DUE DILIGENCE

South-east Asia has never produced an enterprise software giant. AI might change that.

The region’s patchwork of regulations and cultures puts home-grown engineers ahead – if they start work now

    • South-east Asia is not one market but a patchwork of distinct regulatory systems, business cultures, and languages. That complexity is precisely what makes it defensible against a one-size-fits-all product built in Palo Alto.
    • South-east Asia is not one market but a patchwork of distinct regulatory systems, business cultures, and languages.
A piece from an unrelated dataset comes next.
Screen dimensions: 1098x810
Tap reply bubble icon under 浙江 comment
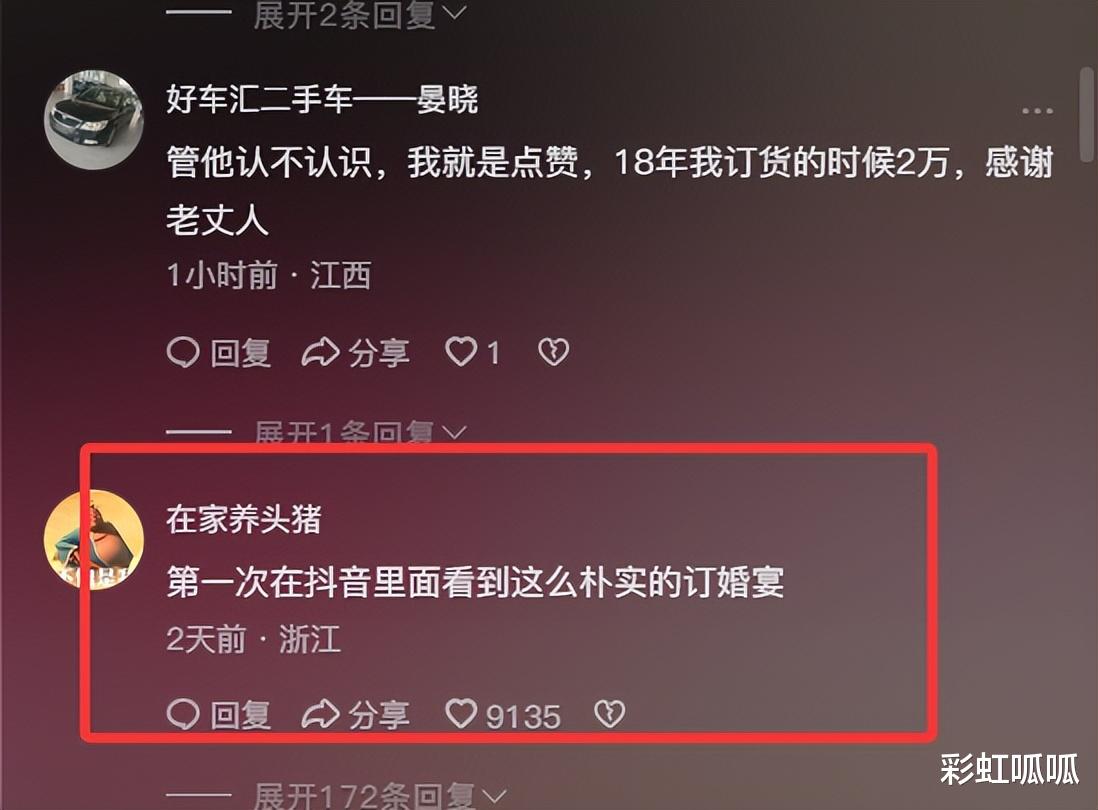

That complexity is precisely what makes it defensible against a one-size-fits-all product built in Palo Alto. REUTERS
    Published Mon, May 18, 2026 · 07:00 AM

    FOR as long as venture capital has existed in South-east Asia, one piece of conventional wisdom has gone largely unquestioned: Do not build enterprise software in this region. The market is too small, as the argument goes.

    And enterprises buy from global brands, so regional startups should stick to consumer apps and ride-hailing.

    That view was never quite right. And today, it could be wrong.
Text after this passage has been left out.